**The problem**: Leaving out every picture, copy the lines of the material below exactly, from the line containing "Choose the 拆分工作簿 split option" through the line containing "Screen dimensions: 729x292".

**Supplied data**:
· · · · ·
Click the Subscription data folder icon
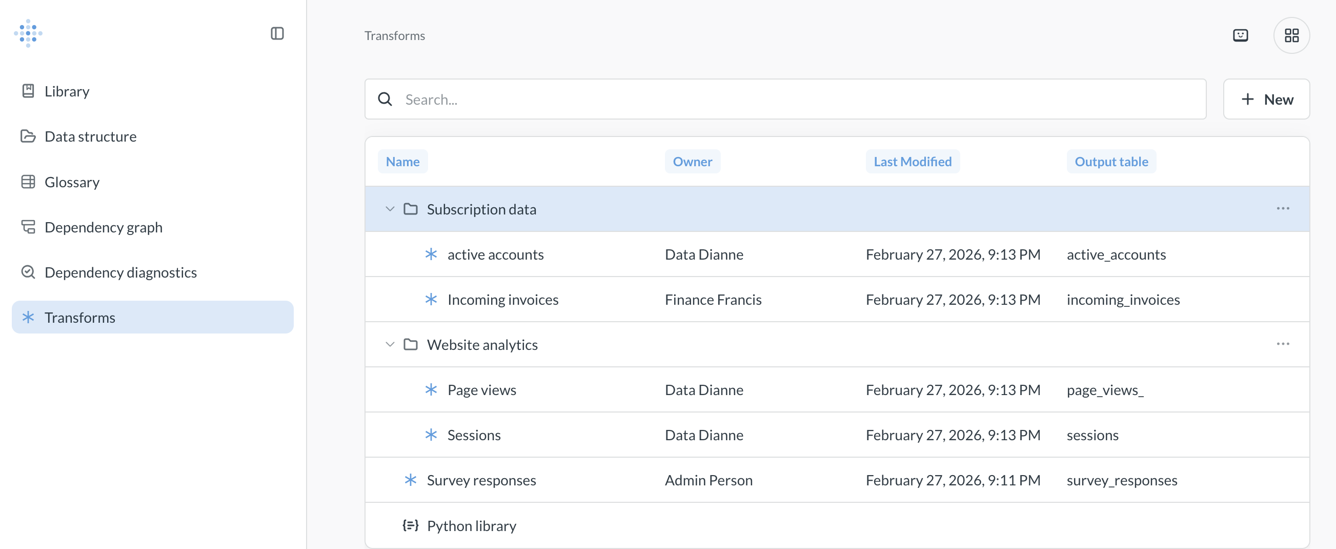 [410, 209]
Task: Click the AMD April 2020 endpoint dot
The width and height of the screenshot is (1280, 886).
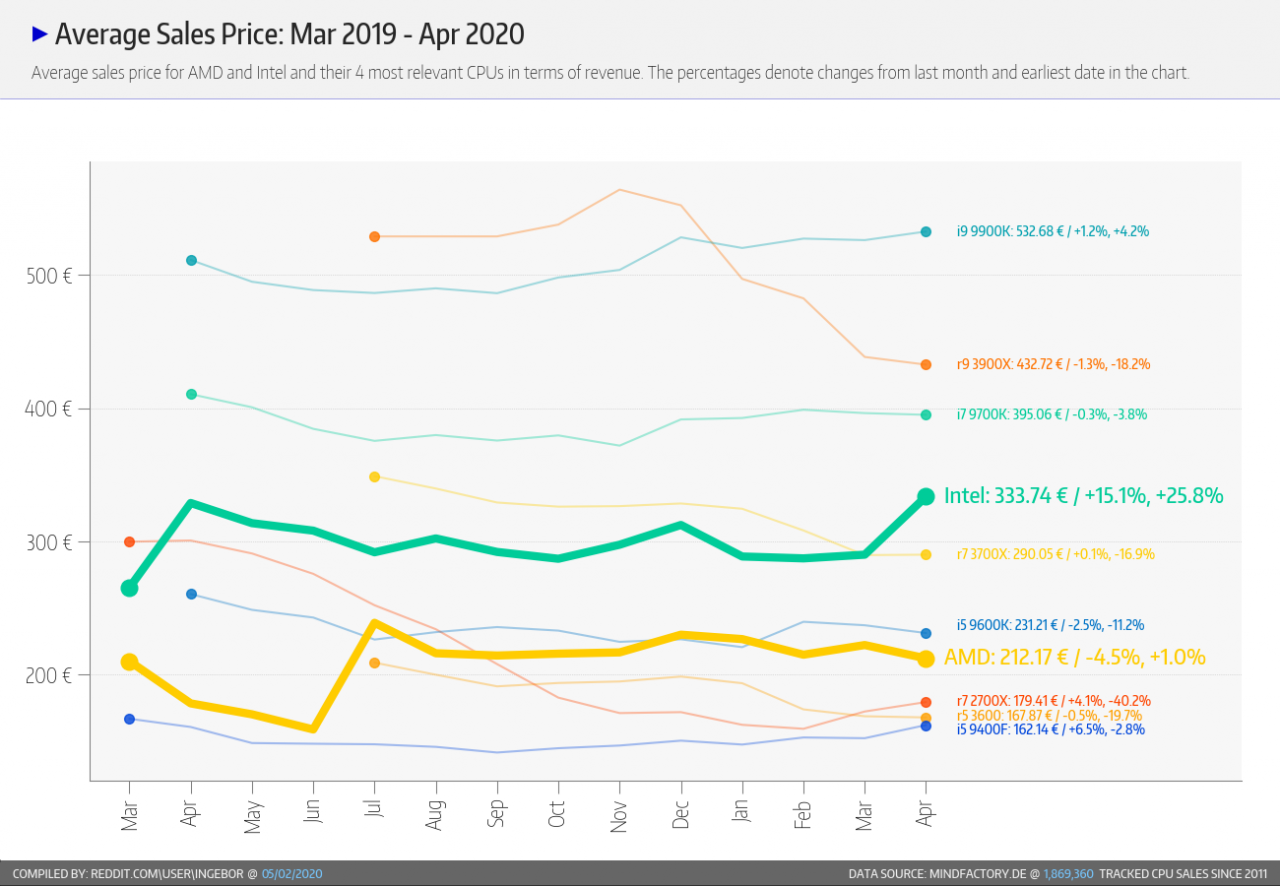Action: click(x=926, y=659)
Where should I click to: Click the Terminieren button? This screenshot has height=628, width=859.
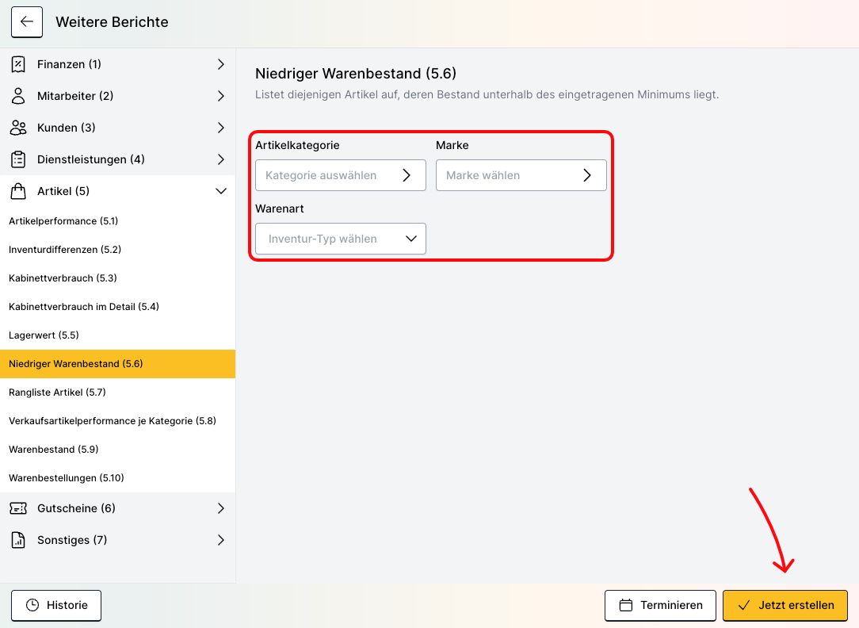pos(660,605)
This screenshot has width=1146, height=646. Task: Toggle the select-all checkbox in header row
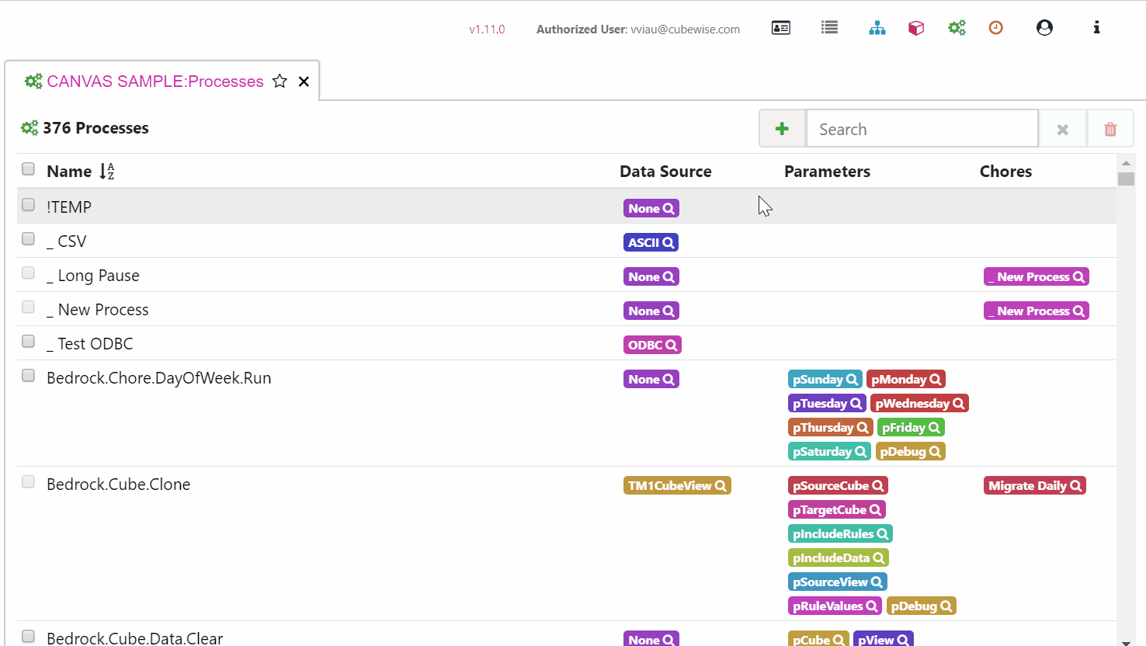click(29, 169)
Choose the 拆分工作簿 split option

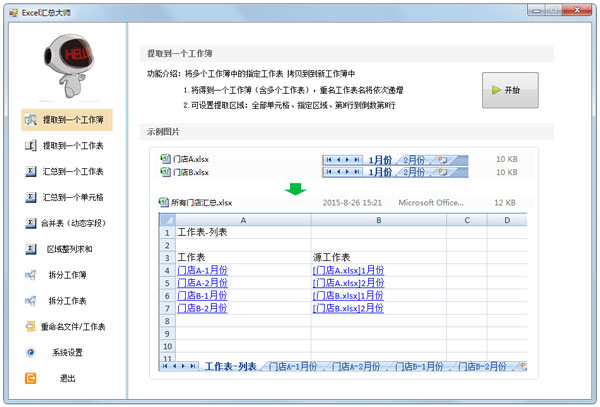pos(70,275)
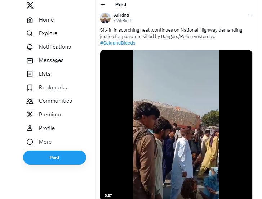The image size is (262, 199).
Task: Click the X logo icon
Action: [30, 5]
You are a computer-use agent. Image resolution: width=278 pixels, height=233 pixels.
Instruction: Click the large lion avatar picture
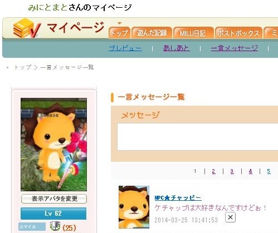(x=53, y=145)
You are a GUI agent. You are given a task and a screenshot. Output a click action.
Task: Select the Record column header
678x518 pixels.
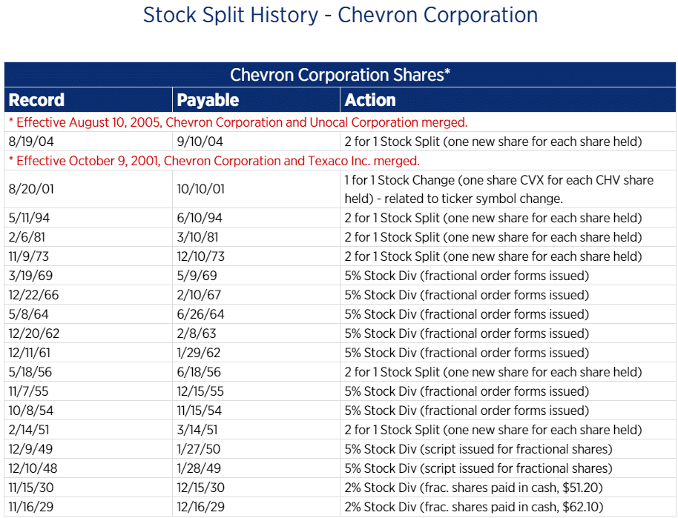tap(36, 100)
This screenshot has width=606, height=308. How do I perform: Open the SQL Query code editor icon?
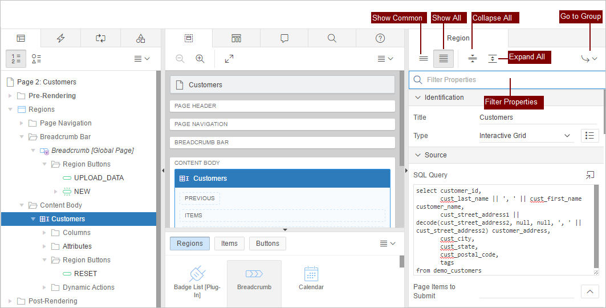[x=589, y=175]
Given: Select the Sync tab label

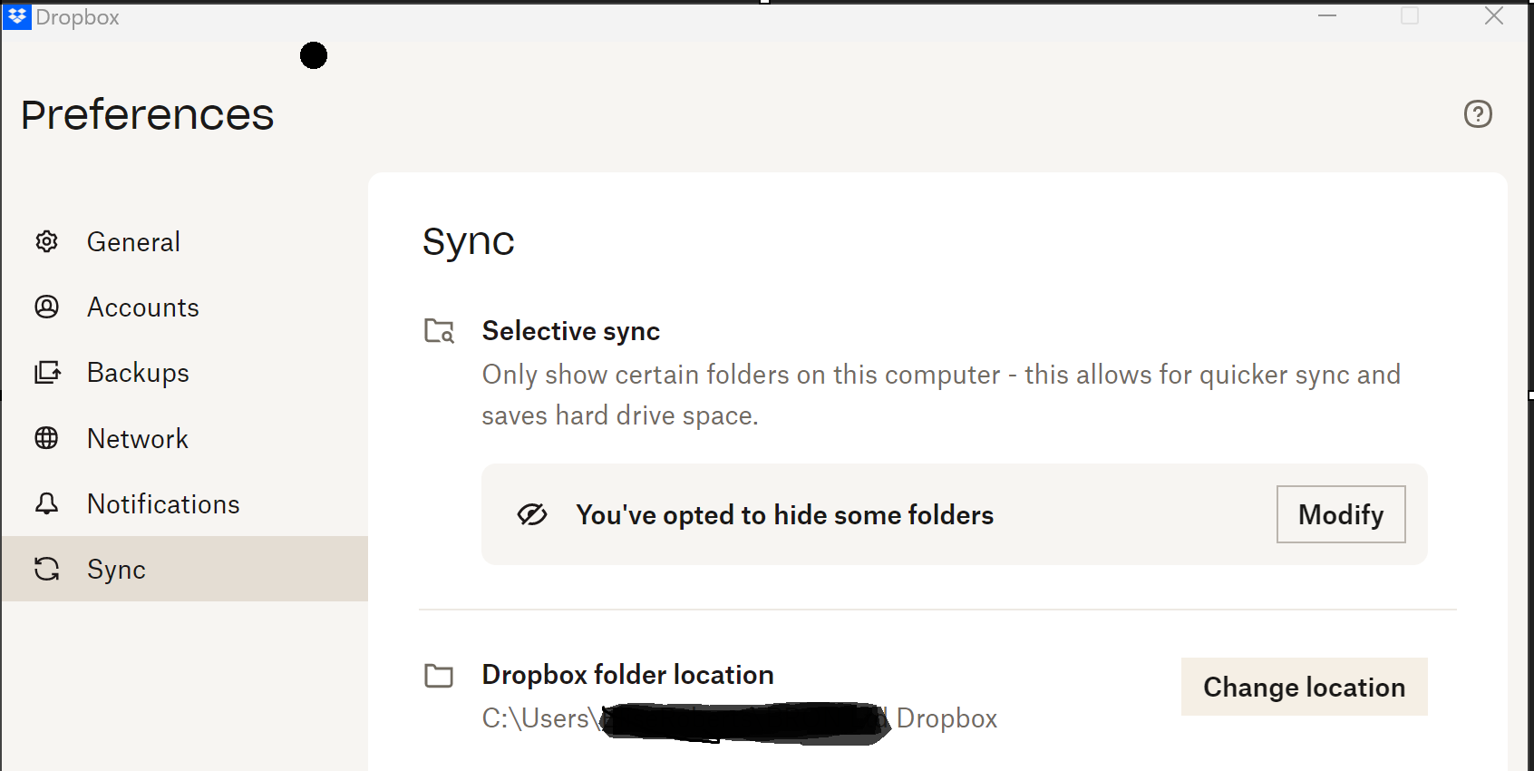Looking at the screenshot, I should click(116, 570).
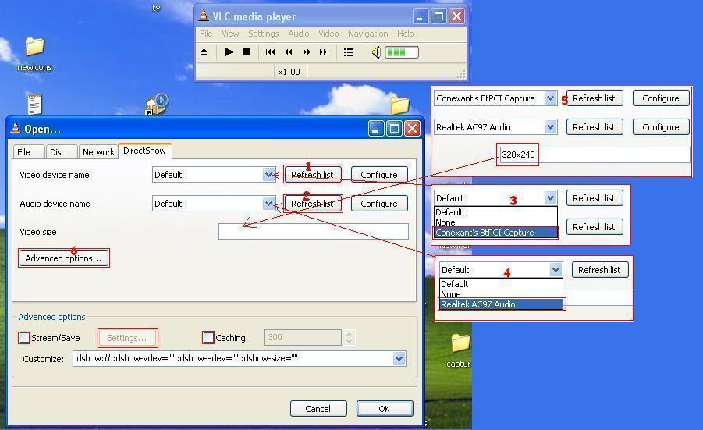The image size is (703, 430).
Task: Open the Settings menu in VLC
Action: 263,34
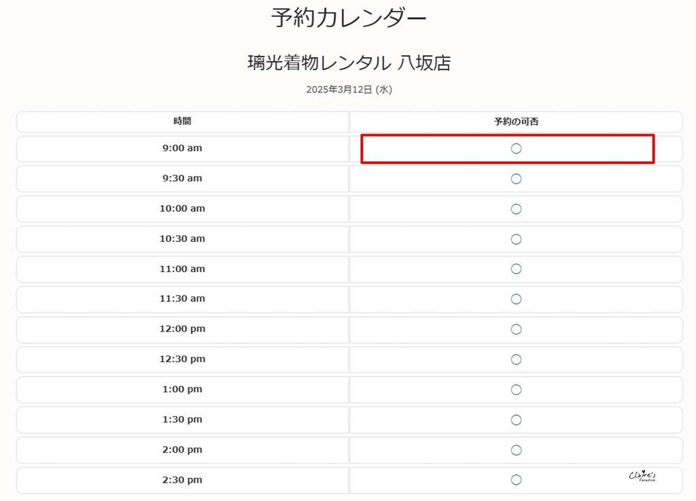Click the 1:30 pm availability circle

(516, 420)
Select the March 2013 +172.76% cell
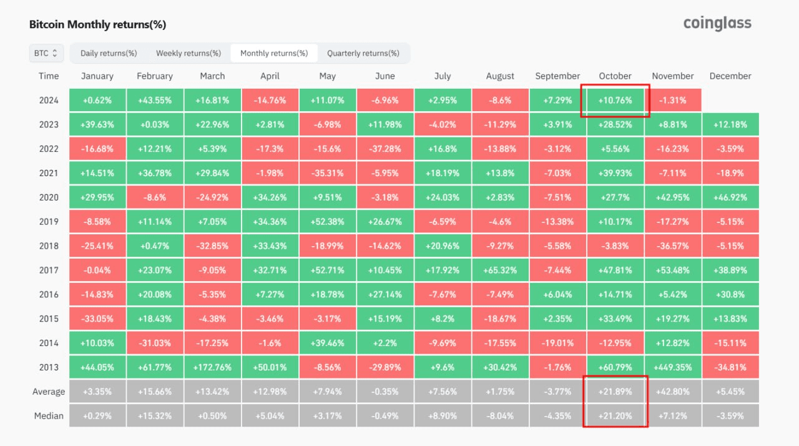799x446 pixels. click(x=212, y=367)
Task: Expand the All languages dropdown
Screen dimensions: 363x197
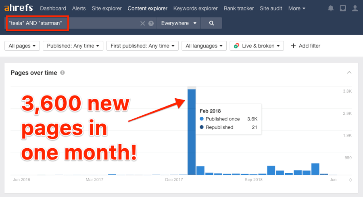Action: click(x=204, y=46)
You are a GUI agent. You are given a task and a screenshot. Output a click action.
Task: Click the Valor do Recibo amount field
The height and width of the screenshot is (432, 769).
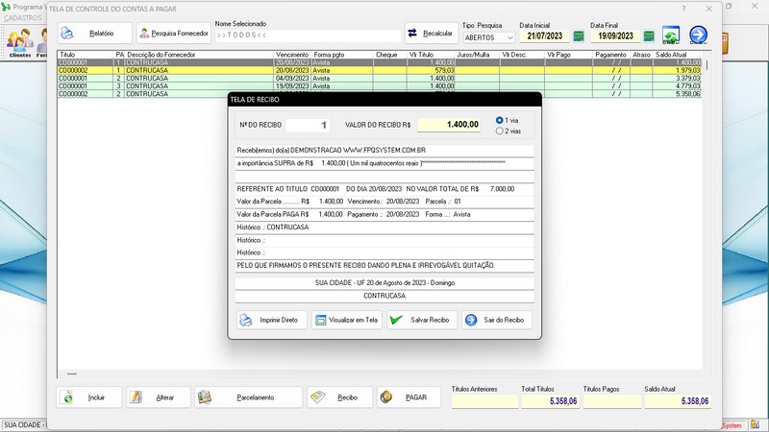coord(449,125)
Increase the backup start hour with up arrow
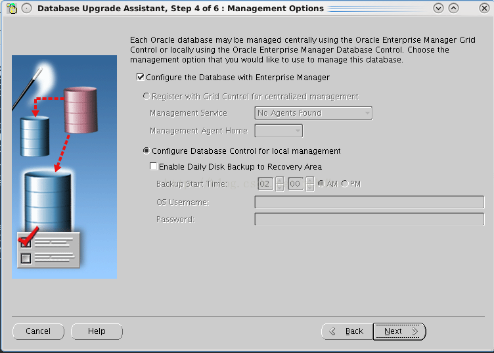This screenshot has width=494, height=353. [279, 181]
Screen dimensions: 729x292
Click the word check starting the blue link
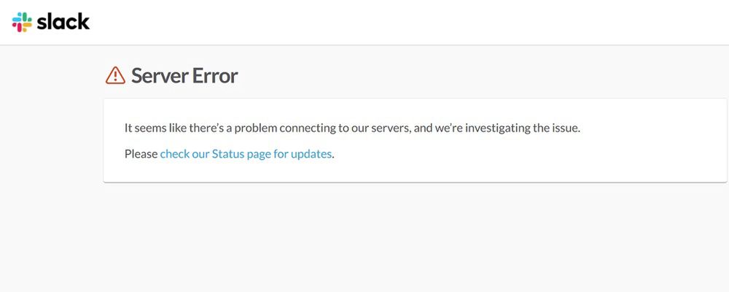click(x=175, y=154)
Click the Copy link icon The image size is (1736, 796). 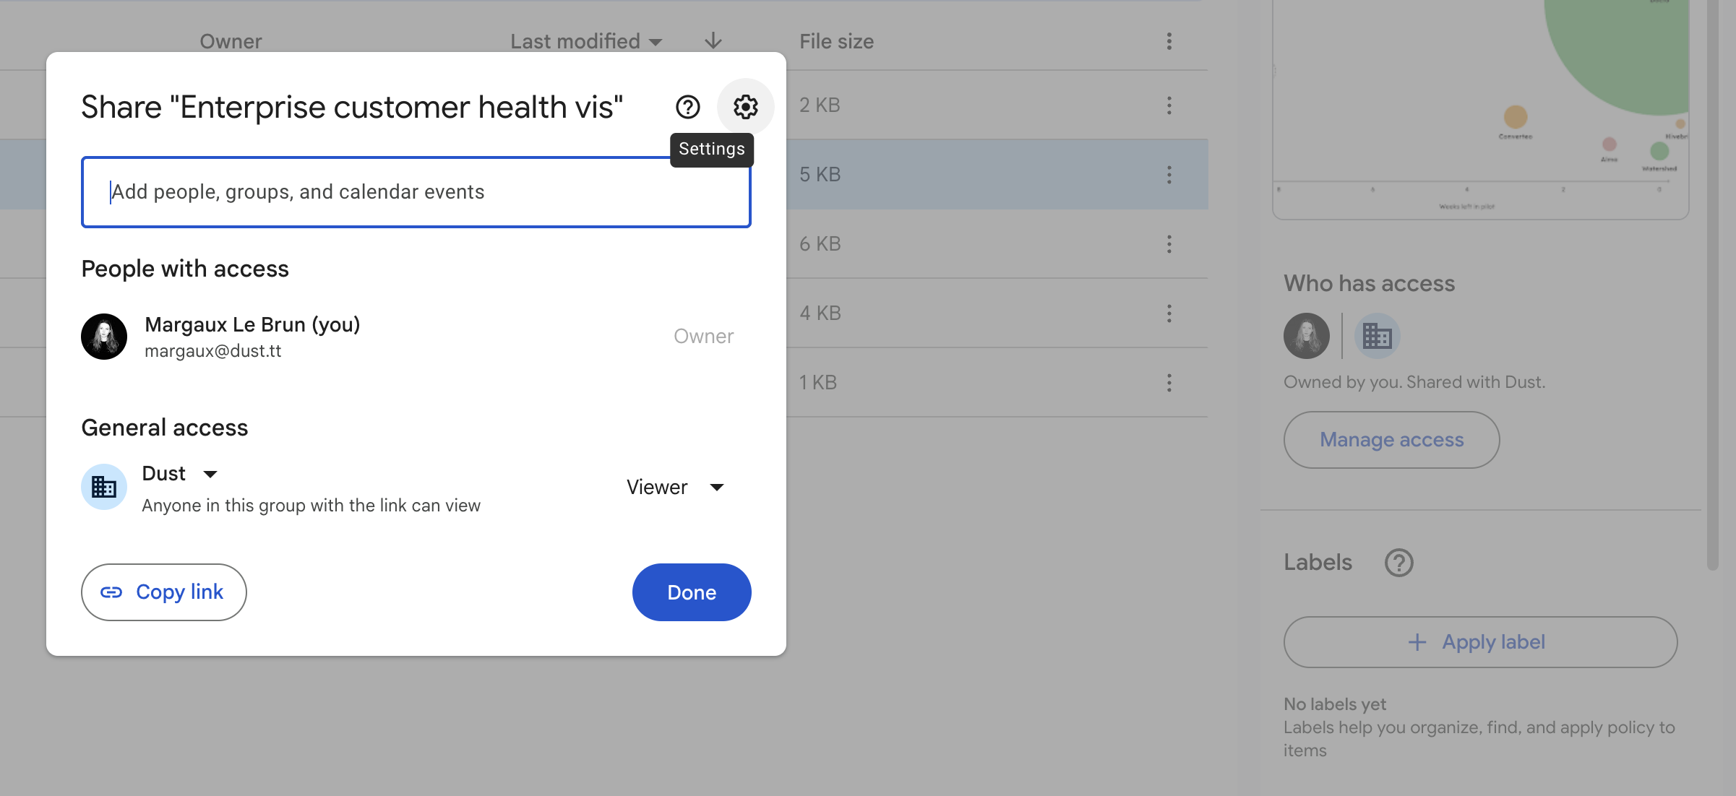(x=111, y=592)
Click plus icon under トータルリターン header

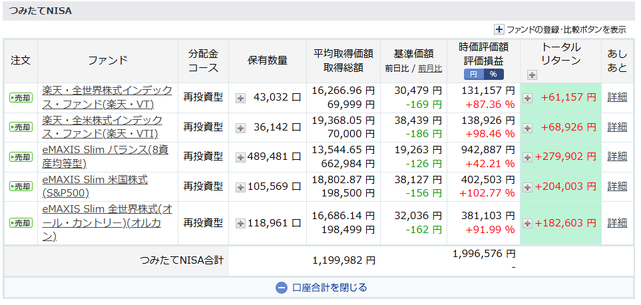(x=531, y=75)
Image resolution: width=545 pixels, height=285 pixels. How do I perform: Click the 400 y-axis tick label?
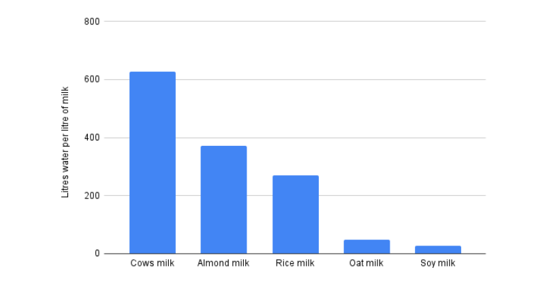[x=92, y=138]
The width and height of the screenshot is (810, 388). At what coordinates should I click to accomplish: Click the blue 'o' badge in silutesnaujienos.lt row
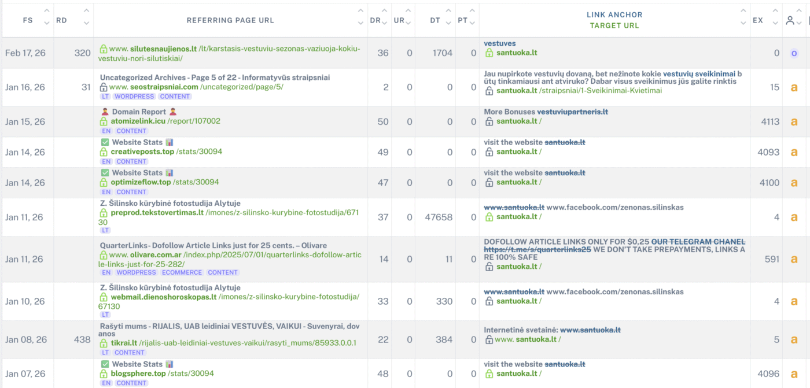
· · · · ·
**Result**:
Choose the 拆分工作簿 split option

pos(70,275)
The image size is (262, 199).
Task: Click the X logo icon
Action: [30, 5]
You are a computer-use agent. Image resolution: width=278 pixels, height=233 pixels.
Instruction: Click the large lion avatar picture
(x=53, y=145)
You are a GUI agent. You are given a task and a screenshot. Output a click action.
Task: Select the Record column header
678x518 pixels.
tap(36, 100)
This screenshot has width=606, height=308. How do I perform: Open the SQL Query code editor icon?
[x=589, y=175]
Given: Select the Sync tab label

Looking at the screenshot, I should click(116, 570).
The image size is (703, 430).
Task: Open the Settings menu in VLC
Action: 263,34
Click the 1:30 pm availability circle

(516, 420)
Select the March 2013 +172.76% cell
799x446 pixels. click(x=212, y=367)
Task: Expand the All languages dropdown
Screen dimensions: 363x197
Action: click(x=204, y=46)
You are a GUI agent. You are given a task and a screenshot. Output a click action.
Task: Click the Valor do Recibo amount field
The height and width of the screenshot is (432, 769).
coord(449,125)
Increase the backup start hour with up arrow
This screenshot has width=494, height=353. [279, 181]
Screen dimensions: 729x292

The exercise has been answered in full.